Jerry Lynn Williams (1948–2005) was an American rock music singer and composer. He wrote such hits as "Forever Man", "See What Love Can Do", "Something's Happening", "Running on Faith" and "Pretending" for Eric Clapton. He contributed two songs, "Real Man" and "I Will Not Be Denied", to Bonnie Raitt's 1989 album Nick of Time. He had previously written material for Raitt's 1986 album Nine Lives. He also wrote songs for Robert Plant, B.B. King, Stevie Ray Vaughan and Jimmie Vaughan. As a performer, he released albums on Warner Bros. Records and CBS Records during the 1970s, and his break as a songwriter came when Delbert McClinton's cover of a song from his second album, "Givin' It Up for Your Love", reached the Top 40.
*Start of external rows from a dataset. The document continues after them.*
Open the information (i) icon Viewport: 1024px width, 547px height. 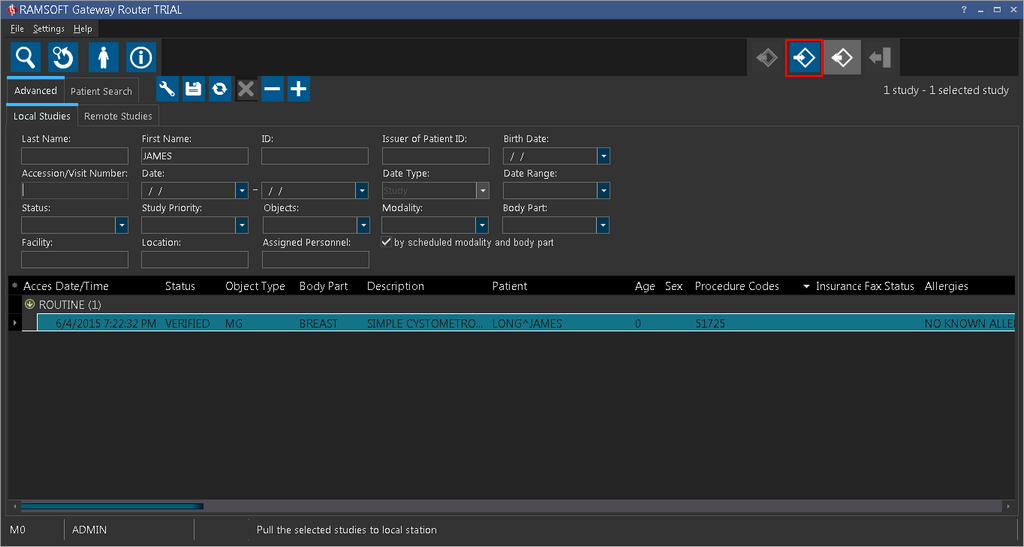[x=141, y=57]
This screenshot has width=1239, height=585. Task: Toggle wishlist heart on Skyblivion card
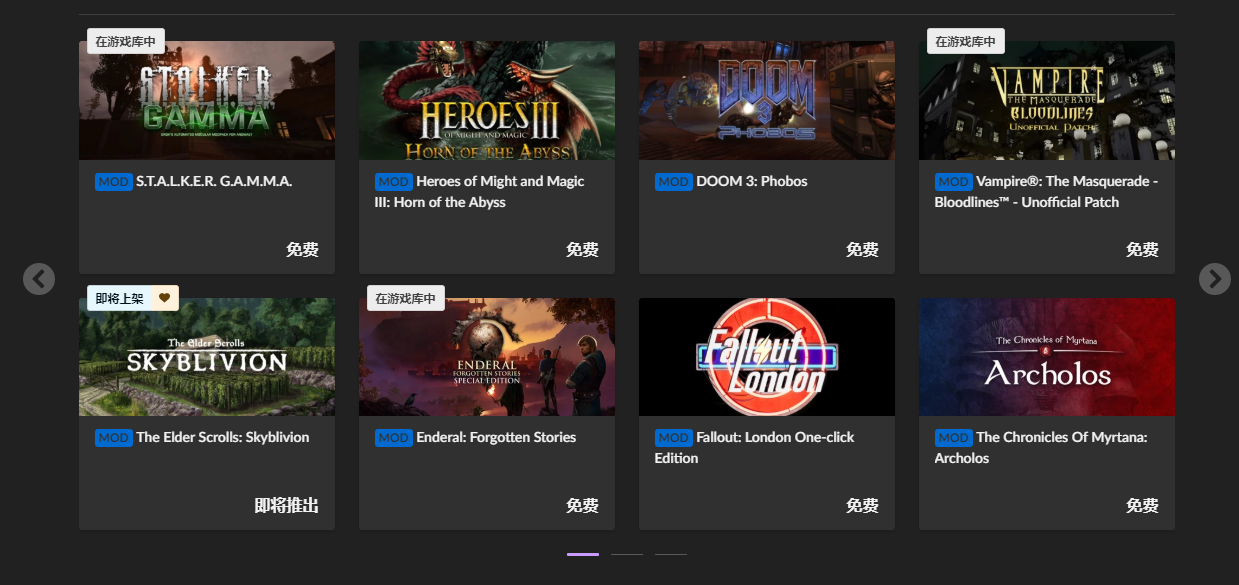[165, 298]
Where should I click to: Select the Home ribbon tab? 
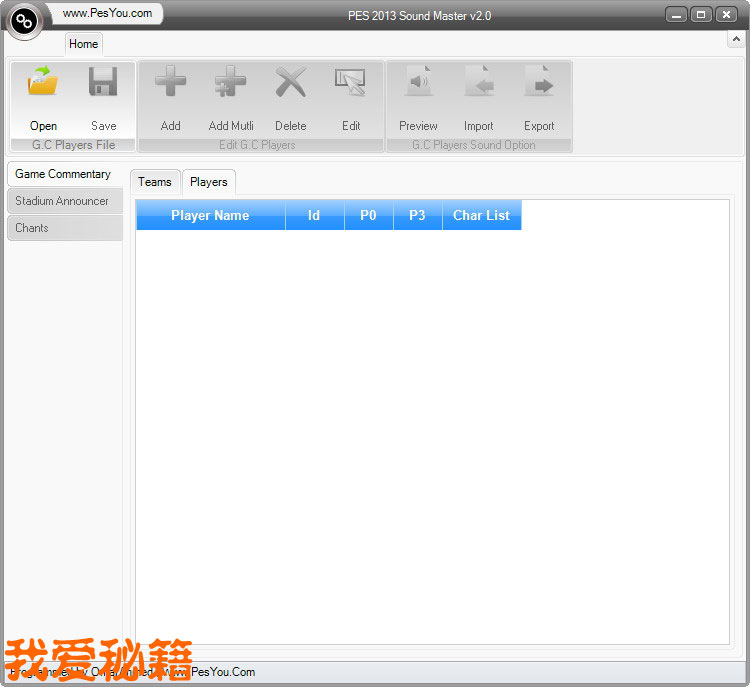(84, 44)
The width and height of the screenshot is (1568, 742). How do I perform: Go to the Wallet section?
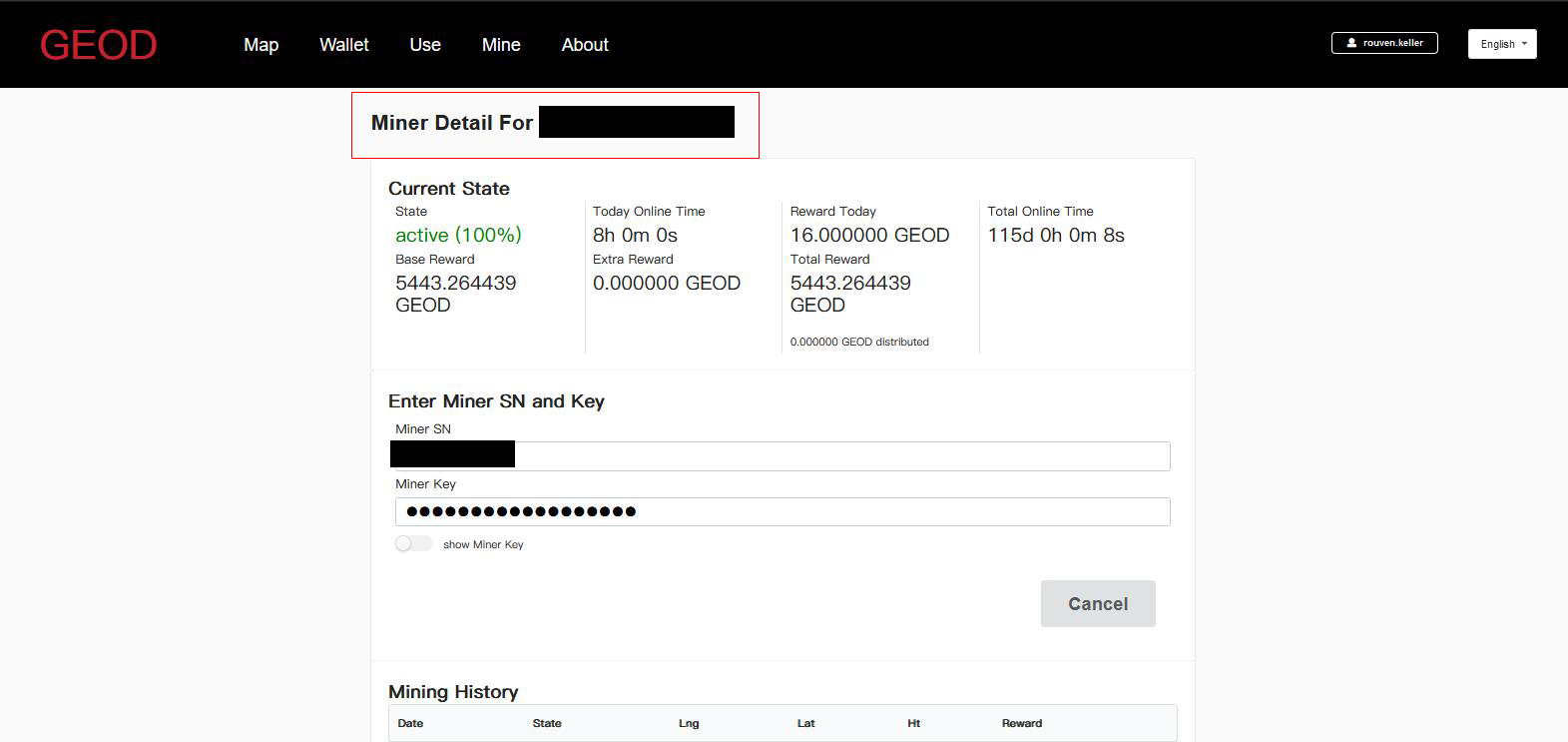pos(343,45)
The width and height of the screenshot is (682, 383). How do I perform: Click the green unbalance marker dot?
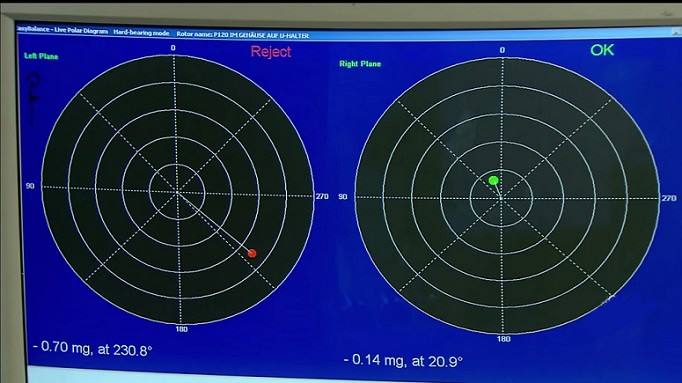click(493, 180)
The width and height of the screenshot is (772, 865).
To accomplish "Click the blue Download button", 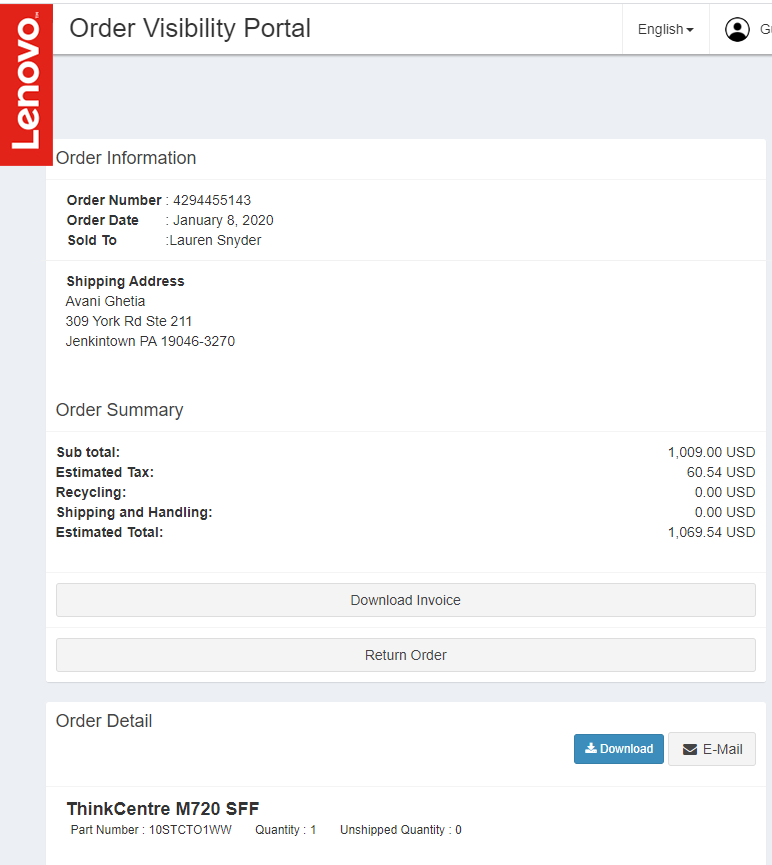I will (x=618, y=749).
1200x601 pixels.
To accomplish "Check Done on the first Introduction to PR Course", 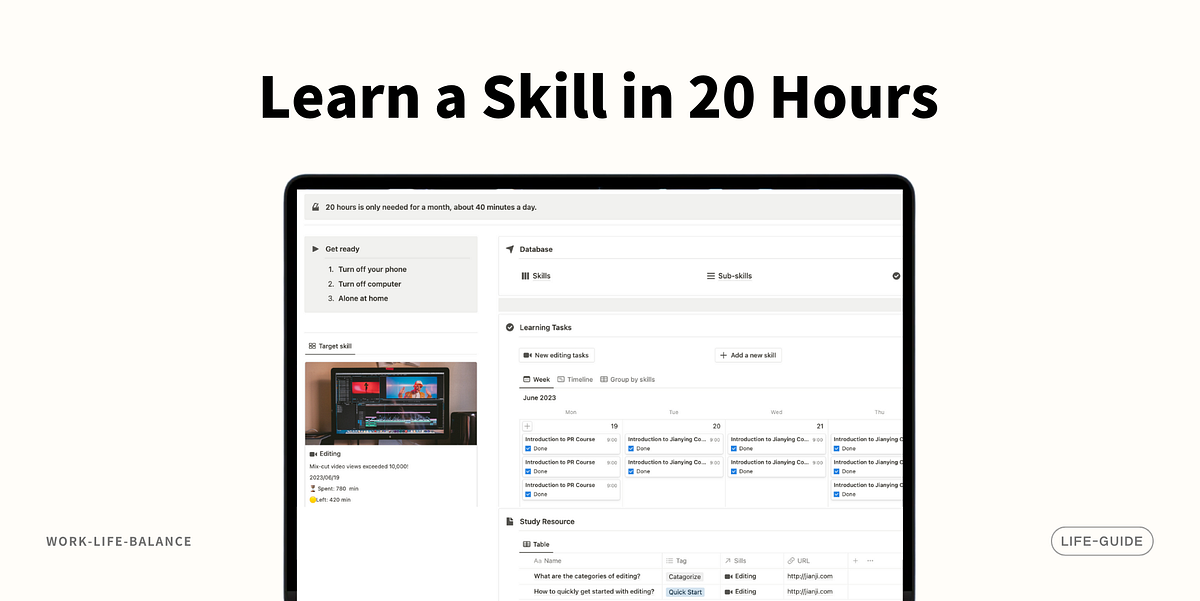I will [529, 448].
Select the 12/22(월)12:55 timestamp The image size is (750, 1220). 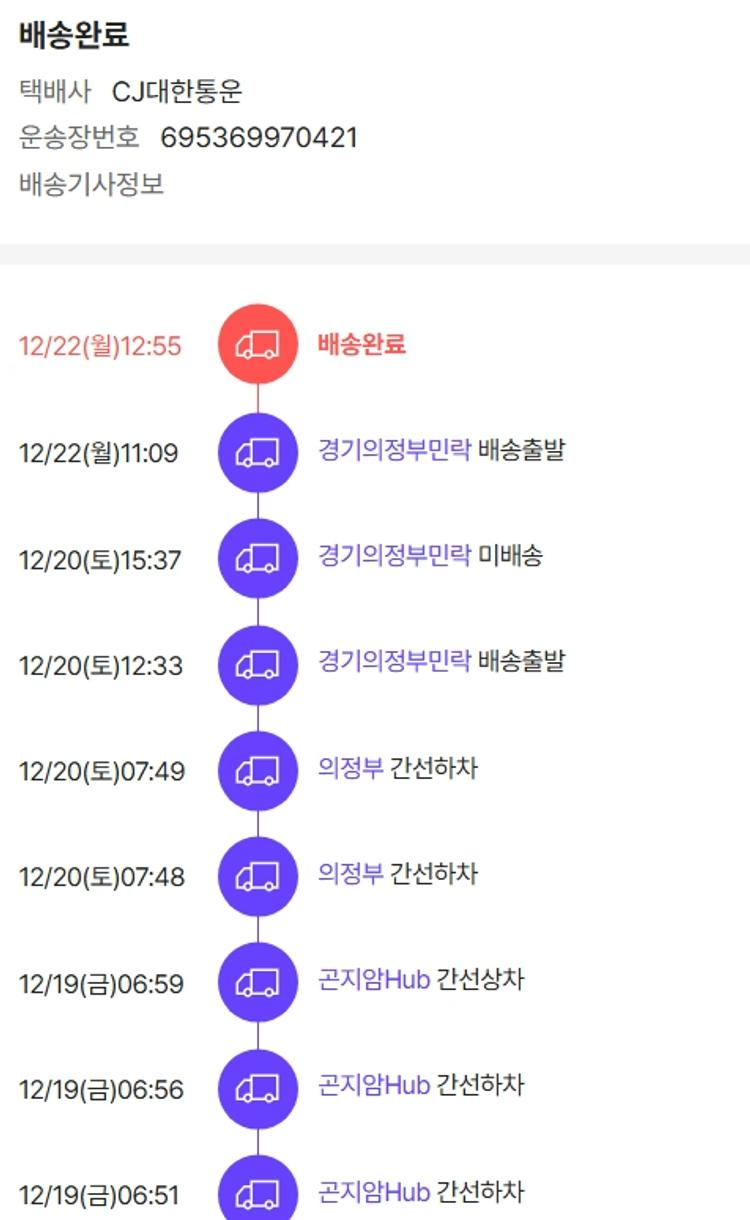(100, 346)
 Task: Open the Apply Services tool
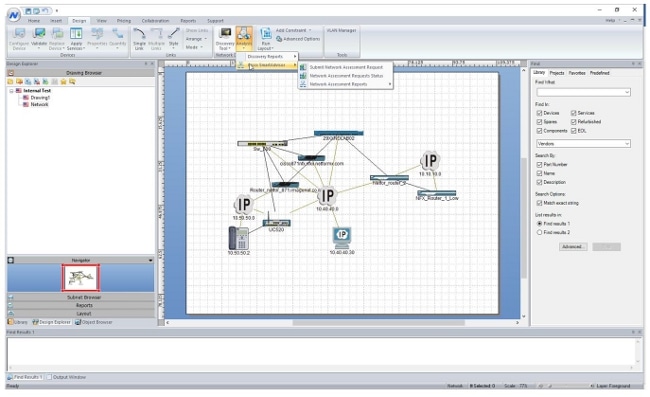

In his autobiography, Clapton recalled meeting Williams for the first time after his record label, Warner Bros. Records, sent him demos of "Forever Man", "See What Love Can Do" and "Something's Happening" as suggestions for an upcoming album, which turned out to be Behind the Sun in 1985. Clapton recalled that he "loved the way [Williams] sang". Music author Marc Roberty claims that Williams's writing "seemed to suit Eric's vocals perfectly".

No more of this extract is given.